175 1. Bagi Sekolah a. Pelaksanaan perencanaan manajemen strategic di sekolah penyelenggara pendidikan inklusif dapat berjalan dengan baik dengan cara kerjasama bersama semua stakeholder sekolah baik kepala sekolah, wakil kepala sekolah, tenaga pendidik dan tenaga kependidikan, orangtua, komite dan pihak lainnya.
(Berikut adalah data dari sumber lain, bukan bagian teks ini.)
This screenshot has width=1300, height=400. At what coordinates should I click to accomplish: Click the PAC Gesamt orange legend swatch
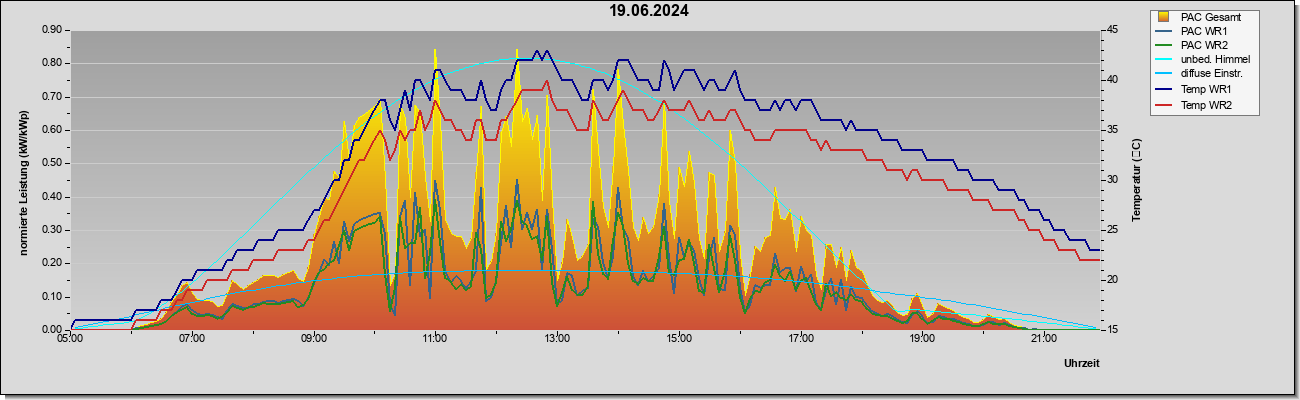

Sehingga daya dukung dari stakeholder harus selalu diupayakan agar kepedulian semua elemeen terhadap peningkatan kualitas sekolah penyelenggara pendidikan inklusif dapat mendorong kemajuan bagi sekolah yang bersangkutan. b. Pelaksanaan implementasi srtaegik di sekolah penyelenggara pendidikan inklusif khususnya dalam pengayaan sumber daya sekolah (tenaga pendidik, fasilitas, kurikulum, pengembangan peserta didik) perlu di tingkatkan lagi. Seperti penyediaan guru khusus atau pelatihan yang diberikan kepada guru-guru mata pelajaran dalam memahami siswa berkebutuhan khusus, program dan kegiatan dan fasilitas khusus. c. Peningkatan pemahaman terhadap manajemen sekolah pada umumnya dan manajemen strategik pada khususnya bagi stakeholder sekolah harus terus ditingkatkan melalui keikutsertaan dalam pelatihan atau workshop baik diselenggarakan oleh sekolah maupun luar sekolah. 2. Peneliti Selanjutnya Bagi peneliti selanjutnya, penulis merekomendasikan untuk lebih mengembangkan dan menggali teori mengenai evaluasi dan pengawasan dalam manajemen strategic, sehingga dapat diketahui secara lebih lengkap dalam penelitian manajemen strategic khususnya di sekolah penyelenggara pendidikan inklusif.